[None. Begins:]
In 1858, Fritz Müller published an account of a number of annelids collected by him on Santa Catarina Island, off the southern coast of Brasil (Müller, 1858). Among others, Müller presented the description of a new genus,
Magelona. The observations reported by Müller were of a quite general nature and were confined to comments on the prostomium and the palps, the number of segments and the presence of simple setae in the anterior region, the presence of hooks and lamelliform structures on posterior segments, and the presence of a pair of anal cirri and an eversible proboscis. The latter half of the original description dealt with the blood, its circulation, and the structure of curious segmental vascular loops provided with pulsatile ampullae, since considered elsewhere (McIntosh, 1878b, pp . 447-448, Pl. 36, Figs. 3 and 4; 1879, pp. 341-342; 1915, pp. 221-222. Jones, 1968, pp. 285-287, Figs . 23, 25).
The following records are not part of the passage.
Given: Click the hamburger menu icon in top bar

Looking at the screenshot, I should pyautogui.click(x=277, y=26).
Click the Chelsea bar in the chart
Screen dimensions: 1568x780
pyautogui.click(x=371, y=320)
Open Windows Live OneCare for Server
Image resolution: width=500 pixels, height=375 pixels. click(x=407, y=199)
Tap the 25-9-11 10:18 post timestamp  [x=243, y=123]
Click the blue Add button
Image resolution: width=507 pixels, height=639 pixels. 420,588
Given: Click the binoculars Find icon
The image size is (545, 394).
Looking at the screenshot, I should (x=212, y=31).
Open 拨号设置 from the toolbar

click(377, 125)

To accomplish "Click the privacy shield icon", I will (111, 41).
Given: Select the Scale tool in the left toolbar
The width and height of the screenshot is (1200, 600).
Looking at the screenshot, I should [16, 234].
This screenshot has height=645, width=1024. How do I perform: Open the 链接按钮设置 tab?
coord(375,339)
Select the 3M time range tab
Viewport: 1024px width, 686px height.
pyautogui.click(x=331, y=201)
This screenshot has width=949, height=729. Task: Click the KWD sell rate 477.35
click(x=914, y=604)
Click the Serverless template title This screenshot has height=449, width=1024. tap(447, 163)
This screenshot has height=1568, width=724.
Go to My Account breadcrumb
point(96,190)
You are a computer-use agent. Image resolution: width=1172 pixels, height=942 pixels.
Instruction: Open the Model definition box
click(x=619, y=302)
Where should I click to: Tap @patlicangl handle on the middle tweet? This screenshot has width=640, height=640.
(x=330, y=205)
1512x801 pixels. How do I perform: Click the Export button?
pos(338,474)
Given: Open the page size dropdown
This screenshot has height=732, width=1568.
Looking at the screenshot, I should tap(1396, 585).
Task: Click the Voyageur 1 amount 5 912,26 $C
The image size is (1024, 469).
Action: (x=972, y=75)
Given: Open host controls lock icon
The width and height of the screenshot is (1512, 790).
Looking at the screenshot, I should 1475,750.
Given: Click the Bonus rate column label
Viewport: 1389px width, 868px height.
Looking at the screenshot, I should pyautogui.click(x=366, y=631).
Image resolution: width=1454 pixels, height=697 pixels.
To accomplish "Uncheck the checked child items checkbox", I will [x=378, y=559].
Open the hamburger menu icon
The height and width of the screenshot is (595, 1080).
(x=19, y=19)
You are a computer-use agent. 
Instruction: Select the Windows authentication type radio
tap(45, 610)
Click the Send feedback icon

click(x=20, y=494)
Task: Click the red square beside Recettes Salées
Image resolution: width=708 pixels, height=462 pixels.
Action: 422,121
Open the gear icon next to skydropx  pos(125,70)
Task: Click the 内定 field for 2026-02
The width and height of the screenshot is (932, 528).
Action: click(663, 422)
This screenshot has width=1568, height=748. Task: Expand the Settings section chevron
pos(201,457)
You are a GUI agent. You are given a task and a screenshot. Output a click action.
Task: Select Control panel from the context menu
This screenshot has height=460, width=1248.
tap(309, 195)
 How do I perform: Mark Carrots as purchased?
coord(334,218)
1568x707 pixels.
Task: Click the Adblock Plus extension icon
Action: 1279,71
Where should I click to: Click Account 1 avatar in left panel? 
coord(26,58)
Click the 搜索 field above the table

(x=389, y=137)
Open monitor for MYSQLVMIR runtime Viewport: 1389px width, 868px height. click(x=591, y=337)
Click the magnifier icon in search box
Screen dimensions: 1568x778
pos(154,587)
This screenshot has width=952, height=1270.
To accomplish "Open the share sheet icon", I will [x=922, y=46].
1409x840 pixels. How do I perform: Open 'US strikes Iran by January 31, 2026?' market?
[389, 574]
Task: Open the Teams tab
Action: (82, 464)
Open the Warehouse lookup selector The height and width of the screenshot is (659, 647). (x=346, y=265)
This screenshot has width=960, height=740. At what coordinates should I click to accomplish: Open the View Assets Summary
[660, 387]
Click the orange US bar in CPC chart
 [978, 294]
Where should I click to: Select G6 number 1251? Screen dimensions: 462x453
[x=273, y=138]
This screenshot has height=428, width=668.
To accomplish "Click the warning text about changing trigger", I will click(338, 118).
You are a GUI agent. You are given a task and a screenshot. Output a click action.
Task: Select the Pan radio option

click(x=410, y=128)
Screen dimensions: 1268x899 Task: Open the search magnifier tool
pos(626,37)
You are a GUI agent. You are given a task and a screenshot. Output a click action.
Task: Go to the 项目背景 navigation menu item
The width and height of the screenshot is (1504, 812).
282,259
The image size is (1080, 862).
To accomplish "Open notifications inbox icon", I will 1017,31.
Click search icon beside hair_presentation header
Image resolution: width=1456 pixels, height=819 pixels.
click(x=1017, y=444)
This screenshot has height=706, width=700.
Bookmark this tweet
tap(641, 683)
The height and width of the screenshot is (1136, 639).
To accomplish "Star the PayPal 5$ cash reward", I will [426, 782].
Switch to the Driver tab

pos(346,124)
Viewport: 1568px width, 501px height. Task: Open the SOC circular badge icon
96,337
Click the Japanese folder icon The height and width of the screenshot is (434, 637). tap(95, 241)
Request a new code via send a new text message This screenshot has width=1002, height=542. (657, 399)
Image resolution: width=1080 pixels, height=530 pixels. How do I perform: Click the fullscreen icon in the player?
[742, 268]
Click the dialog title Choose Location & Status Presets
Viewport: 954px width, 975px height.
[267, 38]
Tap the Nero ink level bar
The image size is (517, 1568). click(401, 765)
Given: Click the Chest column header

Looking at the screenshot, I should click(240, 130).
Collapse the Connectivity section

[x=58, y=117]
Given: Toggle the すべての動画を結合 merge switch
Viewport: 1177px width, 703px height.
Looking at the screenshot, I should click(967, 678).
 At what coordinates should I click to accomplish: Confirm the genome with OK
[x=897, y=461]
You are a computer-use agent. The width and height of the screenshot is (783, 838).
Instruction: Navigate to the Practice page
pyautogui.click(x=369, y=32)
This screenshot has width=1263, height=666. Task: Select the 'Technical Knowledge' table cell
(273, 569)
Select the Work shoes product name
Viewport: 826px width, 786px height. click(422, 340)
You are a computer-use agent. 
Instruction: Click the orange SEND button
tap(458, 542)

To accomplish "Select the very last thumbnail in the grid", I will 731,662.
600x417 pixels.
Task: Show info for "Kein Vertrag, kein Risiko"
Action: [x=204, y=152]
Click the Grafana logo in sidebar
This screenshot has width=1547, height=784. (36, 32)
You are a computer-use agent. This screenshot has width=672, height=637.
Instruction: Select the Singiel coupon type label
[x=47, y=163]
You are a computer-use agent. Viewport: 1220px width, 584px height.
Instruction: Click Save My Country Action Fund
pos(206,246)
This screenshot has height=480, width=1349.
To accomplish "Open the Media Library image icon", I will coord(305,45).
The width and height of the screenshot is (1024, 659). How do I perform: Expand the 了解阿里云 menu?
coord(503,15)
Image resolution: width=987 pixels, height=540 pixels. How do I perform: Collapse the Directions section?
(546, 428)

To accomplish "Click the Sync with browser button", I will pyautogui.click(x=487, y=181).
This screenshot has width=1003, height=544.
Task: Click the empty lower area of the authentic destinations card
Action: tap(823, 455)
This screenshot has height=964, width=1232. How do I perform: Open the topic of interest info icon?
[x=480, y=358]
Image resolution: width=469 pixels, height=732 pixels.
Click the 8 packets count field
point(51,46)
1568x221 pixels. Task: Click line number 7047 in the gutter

Müller's accompanying illustrations are of a vascular loop, along with the lateral lamellae of that segment (Müller, 1858, Fig. 10) and of a single hooded hook which shows no details of its dentition (Müller, 1858, Fig . 11) . While the description is adequate to define the genus, it offers little which might be used to diagnose Müller's species,
M. papillicornis. Further, no specific type locality is given, merely "Insel Santa Catharina."